I’ve taken to feeding Sam his nightly beet pulp right after I get home from work. That little bit of extra time gives him just enough time to have almost his entire dish polished off after I come back out to start graining the other hard keepers and getting the nightly hay ready. I hate rushing Sam as his beet pulp is the main supplement and the hay isn’t really helping any more. I’ve come to the conclusion that I just can’t say goodbye yet. I’ll wait until the new year before I make the decision, but for now Sam will remain with us as long as his ulcers are held off with the use of the ulcer powder. The power is working but it’s not as good as the paste from the vet.
Sometimes, as the case was the other day, I try to get some of the others in to the barn for their nightly grain right after I get home from work (before I even go in the house to let the little monster dog out). I decided I’d get Jim and Bo started on their nightly grain the other night and then head in to change clothes and find my coveralls.

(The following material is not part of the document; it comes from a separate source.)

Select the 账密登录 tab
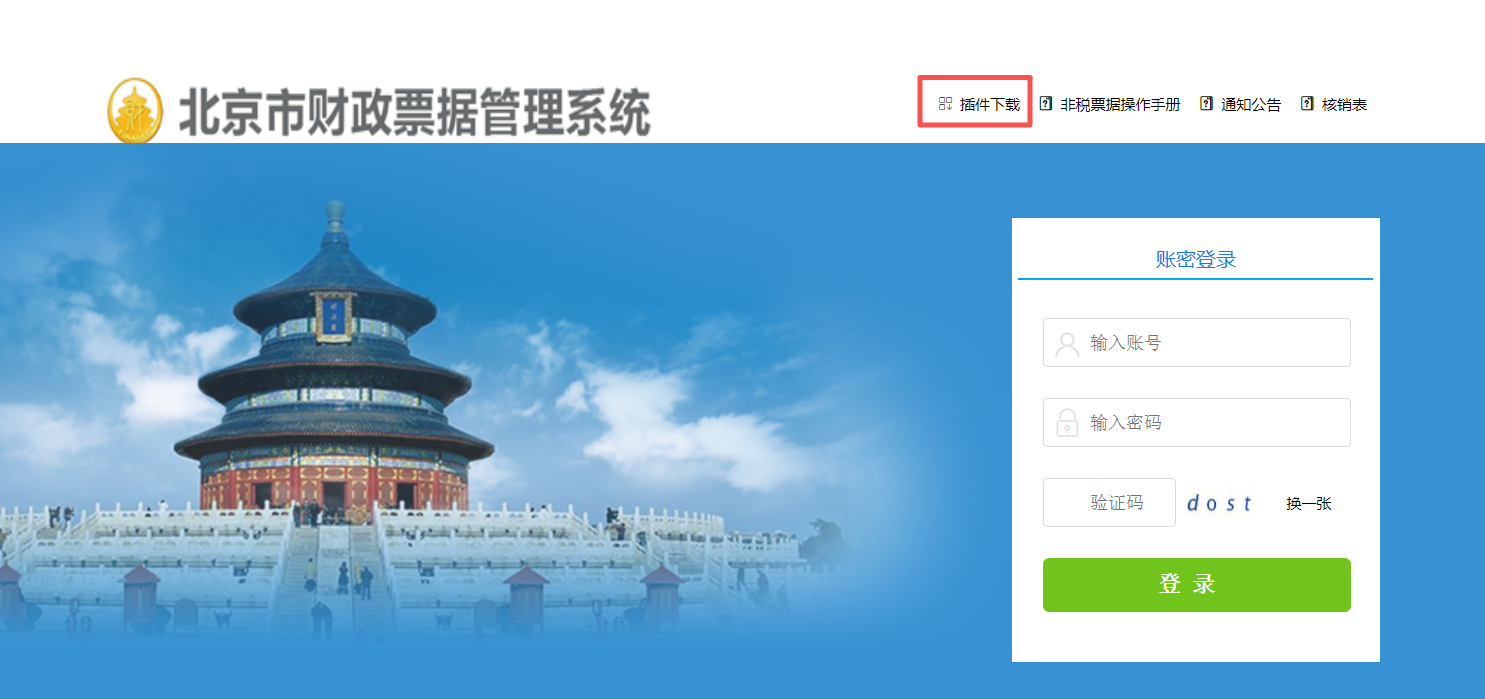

When I returned to the barn, bundled for the cold weather, Bo was happily enjoying himself. He’d managed to confiscate an empty grain bag. He has the horrible habit of grabbing a bite of grain and then hanging his head over the stall wall, wherein he loses some of his grain (he had his teeth floated this summer…he’s just a messy eater). Apparently the bag he confiscated had some of that allusive grain.
As I stood there watching him, he licked the bag clean and then proceeded to pick up the bag and swing it all around his stall to see if he could get any grain out of it. Once he was done flinging the bag around, he continued with the licking to see if there was anything extra. Bo had me in stitches. I didn’t want to make my presence known because then he’d stop. But it was so hard to not fall over with laughter. Bo is such a ham.
It’s hard to believe where Bo might have ended had Borderlands not been there to pull him that fateful March day. Bo is such a sensitive horse; I can’t imagine the emotions he was feeling before, during, and after the auction. I don’t know if Bo is just a “happy-go-lucky” type of horse or if he knows that he’s now in a safe place. I feel a little closer to him than to others and I’m not sure if it’s because Bo has that experience of going through an auction and knowing that we were there to help or if he’s just that happy of a horse. I’ll never really know. I have discovered that older horses pulled from auctions have a better appreciation for what we do. Maybe I’ve just been lucky with the few we’ve pulled, but it seems like each of those particular horses show a bit of gratitude. Maybe I’m just crazy for thinking such a thing. All I know is that I am so very grateful to have Bo in our lives and I will enjoy every minute that I am allowed the opportunity to share in his life. I have decided it is my mission to spread the word of Bo’s story so that other horses don’t have to go through the same horrors that he went through.